A micro fuel cell is designed to power small portable electronics devices such as cellular telephones, iPods and PDAs. Powered by methanol (windshield washer fluid), the micro or miniature fuel cell is designed to replace batteries in portable electronics by providing electric power to portable devices for weeks or even months at a time without the need to recharge.
Marvin Maslow, CEO of Manhattan Scientifics, said, "Though our micro fuel cell is not yet commercially feasible, we continue our effort to complete the development. Our goal is to create future revenue as a result of ownership of key protective patents.

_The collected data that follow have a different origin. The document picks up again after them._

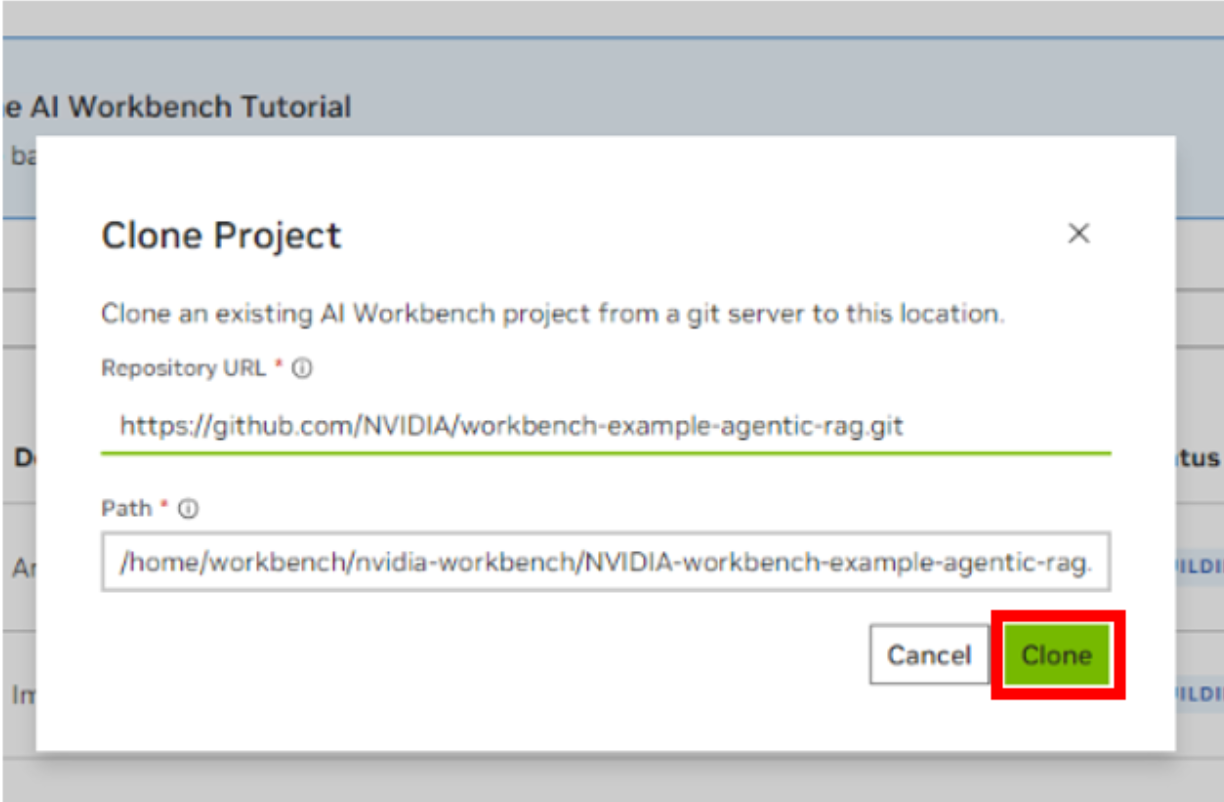Viewport: 1224px width, 802px height.
Task: Click the column header starting with "D"
Action: [21, 458]
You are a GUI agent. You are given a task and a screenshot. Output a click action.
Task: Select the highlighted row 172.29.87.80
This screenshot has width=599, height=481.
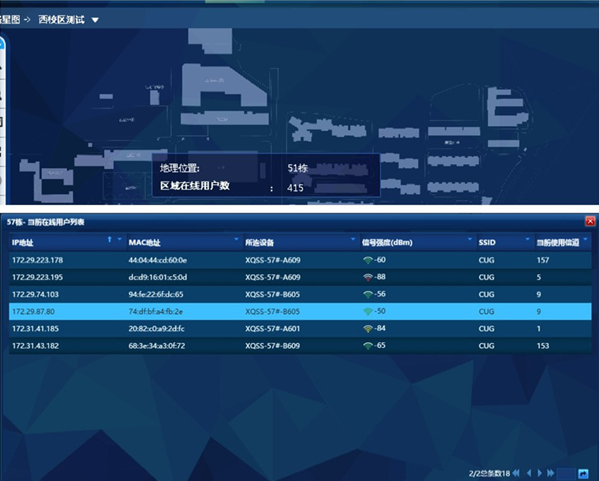[300, 311]
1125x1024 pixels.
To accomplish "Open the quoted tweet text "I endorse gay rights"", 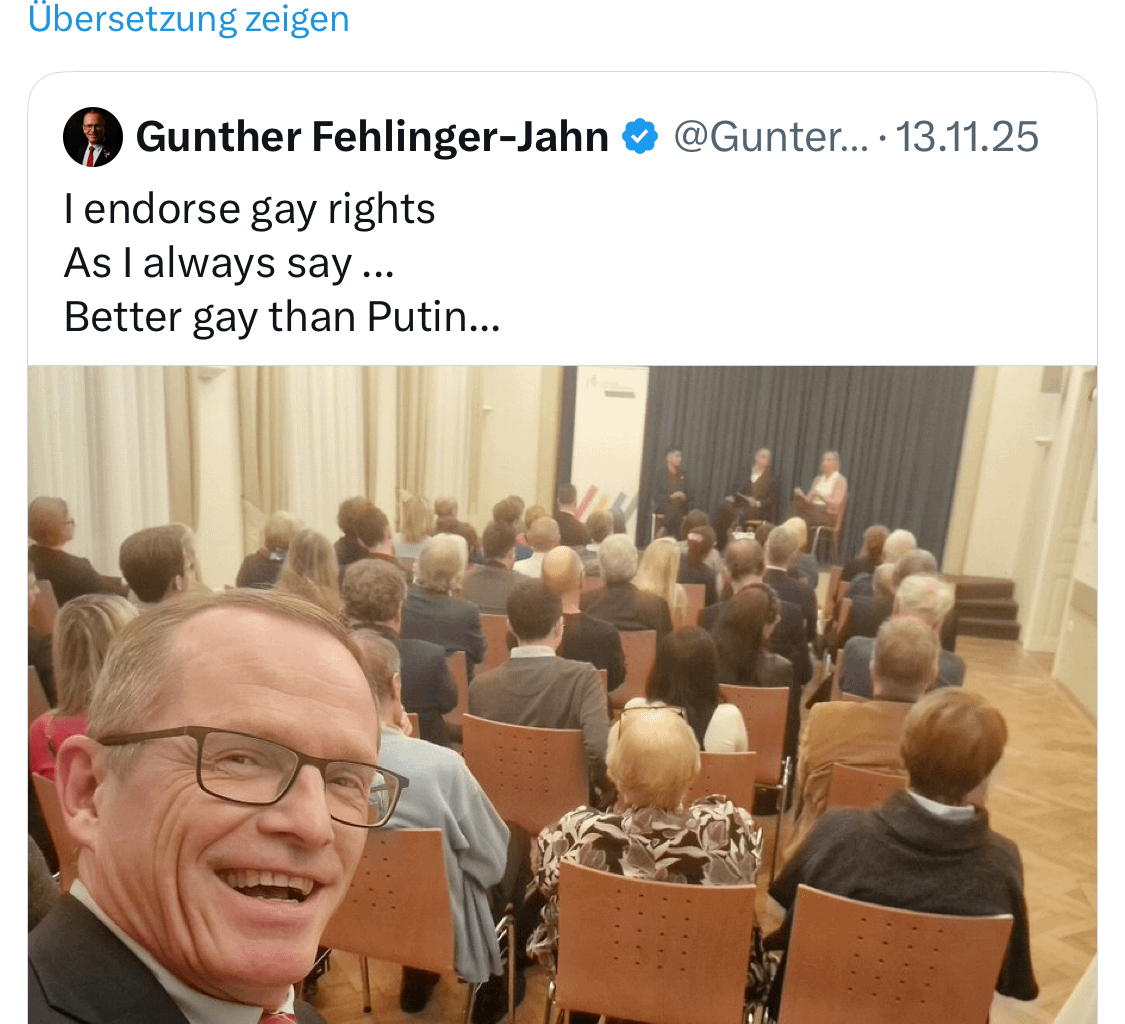I will pyautogui.click(x=250, y=209).
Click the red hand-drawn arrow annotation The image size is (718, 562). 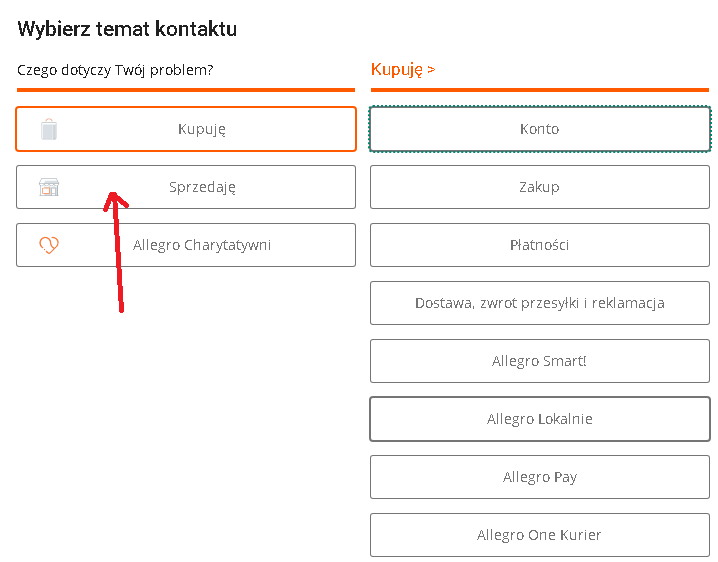tap(117, 252)

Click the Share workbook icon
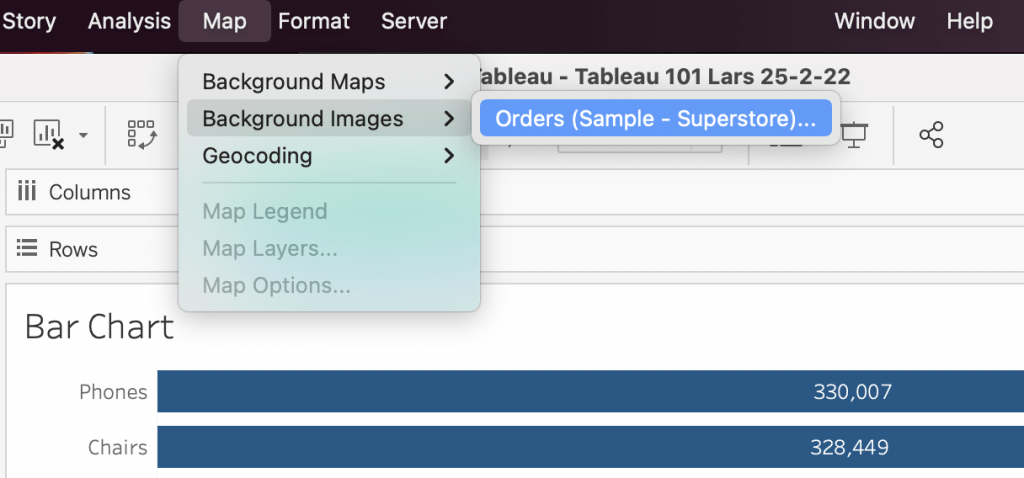coord(931,135)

"Manhattan Scientifics has two fuel cell technologies," Maslow continued. "In addition to our micro fuel cell, we developed and patented a mid-range fuel cell engine that could be used to drive electric scooters and bicycles."

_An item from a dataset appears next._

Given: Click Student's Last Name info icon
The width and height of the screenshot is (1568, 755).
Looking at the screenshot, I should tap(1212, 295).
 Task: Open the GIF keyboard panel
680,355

The company developed and tested prototypes of its small light-weight fuel cell engine theoretically capable of driving people on scooters and bicycles long distances inexpensively. Fuel cells convert hydrogen to electricity to power the vehicle. An infrastructure of inexpensive hydrogen gas fuel is expected to become readily available at bicycle shops throughout China's cities.
"Tens of millions of people throughout Asia use two-wheel vehicles as normal transportation, and this is our market," Maslow said. "We feel we've built and patented a better mousetrap. Our focus now is to commercialize it through manufacturing partnerships in Asia."
Fuel cell-driven electric bikes may become a solution to the increasing cost of personal transportation in the U.S. Americans are not generally considered to be a bicycle-dependent nation, but an Oct. 9, 2005 article in the New York Times, "Gas Math: Subtract Two Wheels," described the growing trend toward two-wheel vehicles in America (http://www.nytimes.com/2005/10/09/fashion/sundaystyles/09bike.html?emc=eta1). For many, the obstacles to biking to work no longer seem quite so insurmountable in the face of $70 fill-ups at gas stations. The notion of reducing dependence on imported oil and simultaneously cleaning air is appealing.
Manhattan Scientifics, Inc. (www.mhtx.com) is located in New Mexico, New York and Montreal. It is focused on technology transfer and commercialization of disruptive technologies in the nano medicine space. The company is presently developing commercial medical prosthetics applications for its ultra-fine grain metals and plans to commercialize the cancer research work and nano medical applications developed by Senior Scientific LLC, a unit of the Company.